シリアゲムシ目(シリアゲムシもく、Mecoptera)は、昆虫綱の目のひとつ。長翅目とも言われる。シリアゲムシやガガンボモドキを含む。世界で600種ほどの小さな群である。
細長い体に長い足を持つ、やや華奢な昆虫で、翅は二対とも膜状。ユキシリアゲムシは翅が退化して飛べない。
触角は鞭状。頭部は目がよく発達し、口はやや突き出して、先端に咀嚼型の口器をもつ。
胸部はまとまり、そのまま腹部に続く。腹部は柔らかく、細長くて後方に狭まる。シリアゲムシ類の雄では先端がサソリの尾のように反り返る特徴がある。
幼虫は肉食でイモムシ型。地表あるいは半地中、あるいは地中に巣穴を掘って暮らしている。
基本的には肉食で、昆虫などを捕えて喰うのであるが、果実なども喰う。シリアゲムシ類は飛び回りながらそのような餌をあさる。ガガンボモドキ類は前足で草などにぶら下がった姿勢から、後肢で獲物を捕らえることができる。

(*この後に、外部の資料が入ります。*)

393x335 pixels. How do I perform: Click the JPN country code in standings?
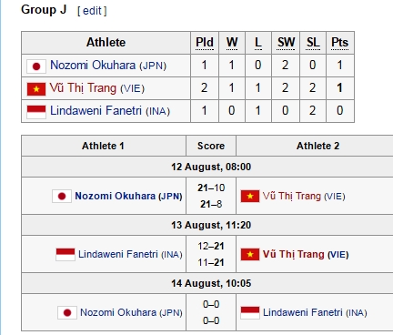pos(153,66)
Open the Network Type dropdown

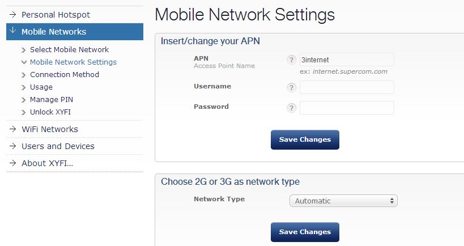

交尾の際に雄が雌に餌を与える例が多い。シリアゲムシ類では、自らは餌を与えることなく雌が摂食中に接近するものから未消化の餌を吐き出して与えるものまで様々な行動が見られる。ガガンボモドキ類については、雌に雄が餌をプレゼントするが、この間の行動に関しては動物行動学上の様々な問題にかかわる研究が行われ、行動生態学の進歩に大きく貢献した。
完全変態をする昆虫類の中では原始的特徴を強く残した一群である。化石も二畳紀から発見され、これは前記の群の中では最も早期の地層からの発見である。
シリアゲムシ科は日本に普通。ガガンボモドキ科は日本では寒冷な地域でのみ見られるが、欧米では普通。これらはいずれも翅があって飛び回る活発な昆虫である。ユキシリアゲムシ科は雪の上に出現するもので、翅が退化している。日本では長らく未発見であったが、20世紀末に北海道で発見された。